## Text provided:

Efron at the Toronto Film Festival last month. (Jemal Countess/GETTY IMAGES)

“I don’t know / where to go / what’s it all mean / I want my own thing / so bad I’m gonna scream.”

The song “Scream” illuminates a major moment in “High School Musical 3,” one in which Zac Efron’s Troy faces a big question: Should he pursue a musical theater life that may paint him as an outcast or one as a basketball player that could forever pigeonhole him as a jock?

Four years have passed since that movie was in theaters, but Efron still faces a somewhat similar dilemma in his own career. After becoming famous by romancing Vanessa Hudgens in those chipper Disney movies, should he focus on star turns in chick-flicky, mainstream roles (see: “The Lucky One”), or prove that he can hold his own in grittier fare, such as “The Paperboy”? Or, to put it another way: Has Efron reached a level as an actor where the public is willing to accept him when he does his “own thing”?

The short answer is perhaps not yet, though he’s definitely trying to get to that point, and has been since his appearance in Richard Linklater’s “Me and Orson Welles.”

“It was definitely a step forward, in my opinion, and a risk, and something that I wasn’t even expecting of myself at the time, so I knew no one else would be,” Efron said in a 2009 interview with The Washington Post’s Jen Chaney while promoting the Linklater-directed indie that gave the pretty boy his first opportunity to tackle adult drama.

As that comment implies, Efron is keenly aware of his “High School Musical” problem and has become even more willing to discuss it candidly as time passes.

Efron at the Teen Choice Awards in 2012. (Mario Anzuoni/REUTERS)

In a sit-down last month with BlackBook magazine, Efron bluntly said: “As a man watching Zac Efron, I don’t necessarily like me yet. So how can I like Zac Efron? ... Maybe, if that guy shook things up, did what I didn’t expect him to do, if he wasn’t afraid to be a [expletive], if he wasn’t afraid to fall on his face, if he hung around long enough and did the grunt work, one day I might respect him.”

## Short exercise A:
In the article about Zac Efron's career, which film gave him his first chance to take on adult drama?
## Short exercise B:
Pick up the article on Zac Efron's career after its closing quotation from BlackBook magazine and keep writing it.

(Collected data)
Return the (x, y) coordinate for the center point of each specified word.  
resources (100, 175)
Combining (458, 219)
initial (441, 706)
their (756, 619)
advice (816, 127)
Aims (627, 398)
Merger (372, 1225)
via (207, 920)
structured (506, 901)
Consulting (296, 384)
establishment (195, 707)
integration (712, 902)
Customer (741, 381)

## Written reply A:
Richard Linklater's "Me and Orson Welles."

## Written reply B:
Give the guy points for self-awareness and humility, something a certain Shia LaBeouf — who also has had to navigate the road from Disney kid to fearless actor — would be wise to note.

Of course, candor in interviews doesn’t make someone a good actor. For moviegoers to buy Efron in more challenging material, he has to prove he’s capable of being bought. And he’s started to do that.

Efron’s movies have typically not won rave reviews. (“New Year’s Eve,” as one example, boasts a flaccid 7 percent positive rating on Rotten Tomatoes.) But critics often point out that it’s the material, and not the blue-eyed star, that’s the problem.

Vulture noted that despite “New Year’s Eve” ’s cliches and overall predictability, “Efron was the liveliest . . . he’s been onscreen in years” and marked his and Michelle Pfeiffer’s vignette as the best in the film.

Reviews for “Charlie St. Cloud,” panned for its brooding script and overemotional narrative, also indicated that Efron’s acting has outshined his projects. A New York Daily News critic said, “Somehow, Efron rises above the sentimentality, creating an undeniably likable portrayal of a young man in turmoil. Those who haven’t seen him since he graduated from ‘High School Musical’ may not believe it, but this former tween idol is the saving grace in a movie that needs all the miracles it can muster.”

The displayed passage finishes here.